Furthermore, if a fault originates from a different service from the one where the bug is evident (e.g. if a request value from service A has not been validated correctly at service B’s receiving endpoint), then record both services and use the experimental Multi-Process Correlation for Sockets feature when replaying to follow data from one service process to another.

As part of the development of the sidecar approach we first looked at using kubectl debug.  kubectl debug is a command in Kubernetes that allows users to troubleshoot and debug running pods by creating an ephemeral container within an existing pod. This command enables developers to inspect the state of the application, run diagnostic commands, and interact with the pod’s environment without altering the original container’s state. With kubectl debug, a debug container can be spun up with tools and utilities necessary for troubleshooting and debugging.  However, it became apparent that this approach would be restrictive for our customers’ use-cases.

When recording long running processes in production use cases a developer might not have access to the production environment to use kubectl due to organization security protocols. This limitation prevents them from attaching debuggers, inspecting logs in real-time, or executing commands necessary for traditional debugging workflows.  By using the sidecar container, LiveRecorder becomes a fine-grained observability tool that records exactly what happens in the main application process and the recordings can be shipped to developers to analyse with minimal production environment intrusion.

Debug containers are instantiated with kubectl debug, which may not start at the same time as the main application container’s startup.
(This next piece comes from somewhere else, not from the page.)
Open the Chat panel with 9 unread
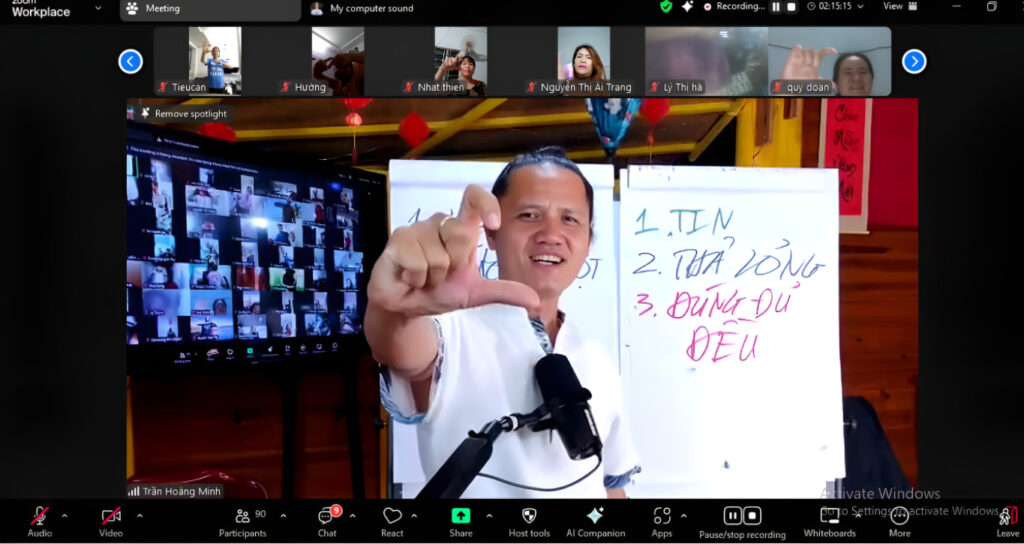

Sidecar containers do start at the same time as the main application container, so LiveRecorder can record as much of the process as possible, which is useful if the target process fails early in its lifecycle. To ensure comprehensive recording of a process’s execution, particularly when early-lifecycle failures are a concern, sidecar containers are initiated concurrently with the main application container. This parallel startup allows LiveRecorder to capture the maximum possible duration of the process, from its very beginning, thus providing invaluable data for debugging and analysis even if the target process terminates early.